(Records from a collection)
^^^^
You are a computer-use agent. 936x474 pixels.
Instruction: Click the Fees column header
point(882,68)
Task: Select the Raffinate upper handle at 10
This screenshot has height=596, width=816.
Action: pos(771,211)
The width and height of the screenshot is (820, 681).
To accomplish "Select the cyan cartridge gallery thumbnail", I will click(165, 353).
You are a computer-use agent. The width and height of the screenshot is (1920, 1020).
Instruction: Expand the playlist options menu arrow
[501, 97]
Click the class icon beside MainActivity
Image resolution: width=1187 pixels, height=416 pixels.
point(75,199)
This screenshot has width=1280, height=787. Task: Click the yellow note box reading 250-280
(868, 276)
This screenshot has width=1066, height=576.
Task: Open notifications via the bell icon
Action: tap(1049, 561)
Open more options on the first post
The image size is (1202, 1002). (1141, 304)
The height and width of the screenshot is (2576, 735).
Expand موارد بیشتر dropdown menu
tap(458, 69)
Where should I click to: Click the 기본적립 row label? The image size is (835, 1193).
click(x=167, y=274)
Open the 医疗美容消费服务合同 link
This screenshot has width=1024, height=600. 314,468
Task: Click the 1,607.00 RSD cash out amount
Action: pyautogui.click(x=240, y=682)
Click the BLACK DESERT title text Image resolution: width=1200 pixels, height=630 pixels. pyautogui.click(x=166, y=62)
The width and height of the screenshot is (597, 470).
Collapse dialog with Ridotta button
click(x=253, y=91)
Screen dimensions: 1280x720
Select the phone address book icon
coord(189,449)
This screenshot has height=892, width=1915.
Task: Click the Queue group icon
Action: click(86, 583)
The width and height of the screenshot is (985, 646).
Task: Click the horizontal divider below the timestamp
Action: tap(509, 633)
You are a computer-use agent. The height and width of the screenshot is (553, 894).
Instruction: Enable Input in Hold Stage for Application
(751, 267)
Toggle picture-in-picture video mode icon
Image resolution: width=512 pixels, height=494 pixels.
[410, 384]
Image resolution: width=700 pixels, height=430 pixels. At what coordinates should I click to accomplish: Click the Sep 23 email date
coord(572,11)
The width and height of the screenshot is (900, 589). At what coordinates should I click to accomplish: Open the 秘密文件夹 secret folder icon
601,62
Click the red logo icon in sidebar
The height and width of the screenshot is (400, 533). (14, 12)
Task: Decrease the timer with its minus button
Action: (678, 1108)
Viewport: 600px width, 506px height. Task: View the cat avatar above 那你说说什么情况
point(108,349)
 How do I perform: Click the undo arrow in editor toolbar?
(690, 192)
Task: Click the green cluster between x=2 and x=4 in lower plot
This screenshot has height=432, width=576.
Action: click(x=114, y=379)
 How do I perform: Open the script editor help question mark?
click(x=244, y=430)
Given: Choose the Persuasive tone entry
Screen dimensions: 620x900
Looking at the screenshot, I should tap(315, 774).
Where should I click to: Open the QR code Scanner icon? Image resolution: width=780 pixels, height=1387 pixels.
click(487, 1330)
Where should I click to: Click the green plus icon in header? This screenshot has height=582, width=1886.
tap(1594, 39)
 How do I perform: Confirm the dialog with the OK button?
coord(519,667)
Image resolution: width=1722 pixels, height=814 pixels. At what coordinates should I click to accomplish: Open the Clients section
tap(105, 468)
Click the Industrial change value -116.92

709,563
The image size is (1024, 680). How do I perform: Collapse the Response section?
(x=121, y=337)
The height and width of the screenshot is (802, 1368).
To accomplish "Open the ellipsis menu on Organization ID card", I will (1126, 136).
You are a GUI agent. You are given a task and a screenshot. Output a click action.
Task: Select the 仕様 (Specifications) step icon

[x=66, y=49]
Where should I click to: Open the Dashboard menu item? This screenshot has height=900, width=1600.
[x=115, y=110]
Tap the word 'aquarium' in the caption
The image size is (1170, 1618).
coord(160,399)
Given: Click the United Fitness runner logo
^^^^
**WHAT THE TASK REQUIRES**
Given the data above, which lines hold the string "agent"? Return them.

**RESPONSE TO THIS TASK**
You are a computer-use agent. 936x474 pixels.
You are a computer-use agent. The width and height of the screenshot is (1920, 1020).
You are a computer-use agent. The height and width of the screenshot is (553, 894).
You are a GUI agent. You are given a task and a screenshot. Output a click action.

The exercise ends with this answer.